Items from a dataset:
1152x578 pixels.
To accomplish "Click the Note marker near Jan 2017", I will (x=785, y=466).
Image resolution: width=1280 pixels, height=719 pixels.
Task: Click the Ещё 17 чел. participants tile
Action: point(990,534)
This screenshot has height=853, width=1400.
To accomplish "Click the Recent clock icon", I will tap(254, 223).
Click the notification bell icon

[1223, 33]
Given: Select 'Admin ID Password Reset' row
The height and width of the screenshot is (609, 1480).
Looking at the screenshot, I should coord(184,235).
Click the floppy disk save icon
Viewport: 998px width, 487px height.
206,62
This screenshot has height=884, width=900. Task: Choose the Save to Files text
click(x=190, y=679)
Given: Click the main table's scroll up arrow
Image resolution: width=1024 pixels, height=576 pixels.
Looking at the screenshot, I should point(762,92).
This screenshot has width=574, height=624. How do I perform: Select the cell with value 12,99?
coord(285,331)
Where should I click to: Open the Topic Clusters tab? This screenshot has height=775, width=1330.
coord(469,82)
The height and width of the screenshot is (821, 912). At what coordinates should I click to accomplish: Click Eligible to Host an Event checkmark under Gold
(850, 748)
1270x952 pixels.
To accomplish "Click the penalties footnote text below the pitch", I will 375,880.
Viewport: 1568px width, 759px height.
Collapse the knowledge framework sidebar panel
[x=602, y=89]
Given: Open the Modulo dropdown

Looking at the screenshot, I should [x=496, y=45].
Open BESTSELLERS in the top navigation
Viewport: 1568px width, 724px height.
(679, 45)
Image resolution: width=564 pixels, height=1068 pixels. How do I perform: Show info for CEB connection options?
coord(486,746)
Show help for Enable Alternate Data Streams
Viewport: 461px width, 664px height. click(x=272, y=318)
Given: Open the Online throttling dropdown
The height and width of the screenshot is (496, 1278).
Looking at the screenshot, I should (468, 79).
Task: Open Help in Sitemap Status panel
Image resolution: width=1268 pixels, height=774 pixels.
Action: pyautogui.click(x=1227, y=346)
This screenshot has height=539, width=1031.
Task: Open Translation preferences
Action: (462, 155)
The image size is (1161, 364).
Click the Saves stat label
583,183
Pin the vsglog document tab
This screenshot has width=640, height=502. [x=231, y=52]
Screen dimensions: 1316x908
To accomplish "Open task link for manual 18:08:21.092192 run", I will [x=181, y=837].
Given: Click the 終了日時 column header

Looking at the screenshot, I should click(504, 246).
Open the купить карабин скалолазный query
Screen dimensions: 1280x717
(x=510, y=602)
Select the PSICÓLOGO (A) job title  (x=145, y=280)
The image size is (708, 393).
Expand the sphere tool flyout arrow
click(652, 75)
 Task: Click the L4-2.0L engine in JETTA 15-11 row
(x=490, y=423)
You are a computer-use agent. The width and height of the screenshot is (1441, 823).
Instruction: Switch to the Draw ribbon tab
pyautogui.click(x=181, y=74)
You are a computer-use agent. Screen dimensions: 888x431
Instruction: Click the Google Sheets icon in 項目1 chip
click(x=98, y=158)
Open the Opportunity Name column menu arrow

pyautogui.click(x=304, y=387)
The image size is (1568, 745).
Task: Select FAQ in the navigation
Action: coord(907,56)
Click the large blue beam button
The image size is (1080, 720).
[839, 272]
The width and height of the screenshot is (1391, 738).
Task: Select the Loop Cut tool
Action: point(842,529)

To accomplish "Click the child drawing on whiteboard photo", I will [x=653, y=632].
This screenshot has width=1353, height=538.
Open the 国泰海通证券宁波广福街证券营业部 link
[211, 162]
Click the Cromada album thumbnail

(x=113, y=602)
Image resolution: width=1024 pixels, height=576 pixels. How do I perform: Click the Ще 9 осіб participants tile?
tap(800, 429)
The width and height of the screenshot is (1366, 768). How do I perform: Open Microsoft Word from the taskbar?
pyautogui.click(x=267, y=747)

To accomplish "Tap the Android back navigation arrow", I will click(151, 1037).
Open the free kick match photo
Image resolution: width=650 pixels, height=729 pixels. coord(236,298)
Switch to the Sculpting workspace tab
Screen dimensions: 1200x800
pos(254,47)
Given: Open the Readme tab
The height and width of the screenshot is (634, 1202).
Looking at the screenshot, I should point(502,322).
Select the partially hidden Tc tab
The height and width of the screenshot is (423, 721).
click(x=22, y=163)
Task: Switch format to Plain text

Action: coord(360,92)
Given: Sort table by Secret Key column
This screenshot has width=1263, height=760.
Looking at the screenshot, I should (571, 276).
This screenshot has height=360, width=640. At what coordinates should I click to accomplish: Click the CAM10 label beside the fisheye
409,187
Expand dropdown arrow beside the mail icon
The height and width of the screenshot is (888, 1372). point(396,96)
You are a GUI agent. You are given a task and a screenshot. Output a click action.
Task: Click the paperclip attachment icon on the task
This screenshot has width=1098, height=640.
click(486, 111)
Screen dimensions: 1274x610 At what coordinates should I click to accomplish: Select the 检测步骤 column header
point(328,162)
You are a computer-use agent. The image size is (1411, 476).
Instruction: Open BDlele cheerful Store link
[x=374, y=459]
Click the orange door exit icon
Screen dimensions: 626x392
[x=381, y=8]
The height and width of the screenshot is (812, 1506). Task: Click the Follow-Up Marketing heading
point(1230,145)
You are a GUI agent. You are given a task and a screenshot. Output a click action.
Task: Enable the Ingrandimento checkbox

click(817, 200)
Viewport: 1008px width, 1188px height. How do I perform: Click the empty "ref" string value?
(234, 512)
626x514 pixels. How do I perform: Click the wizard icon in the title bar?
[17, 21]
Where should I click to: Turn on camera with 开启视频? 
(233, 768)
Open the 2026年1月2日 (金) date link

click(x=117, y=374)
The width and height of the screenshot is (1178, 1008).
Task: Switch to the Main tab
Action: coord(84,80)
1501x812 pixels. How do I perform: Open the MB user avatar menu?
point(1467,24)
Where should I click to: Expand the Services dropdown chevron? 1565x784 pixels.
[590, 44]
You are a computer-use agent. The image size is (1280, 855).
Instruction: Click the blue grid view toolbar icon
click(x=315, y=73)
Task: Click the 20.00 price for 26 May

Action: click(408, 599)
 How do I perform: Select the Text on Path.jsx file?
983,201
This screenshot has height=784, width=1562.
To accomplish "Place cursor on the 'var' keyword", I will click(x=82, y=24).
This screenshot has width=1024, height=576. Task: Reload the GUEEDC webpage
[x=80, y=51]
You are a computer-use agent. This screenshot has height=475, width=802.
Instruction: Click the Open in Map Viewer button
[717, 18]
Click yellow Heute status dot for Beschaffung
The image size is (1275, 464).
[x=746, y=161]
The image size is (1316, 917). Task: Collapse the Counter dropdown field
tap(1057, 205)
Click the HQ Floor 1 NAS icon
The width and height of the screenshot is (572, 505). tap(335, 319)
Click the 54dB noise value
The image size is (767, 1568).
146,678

▶ **Work instructions**:
What is the number of lines in the data above that include the word "agent"? Answer with that number only.

▶ **Your response**:
7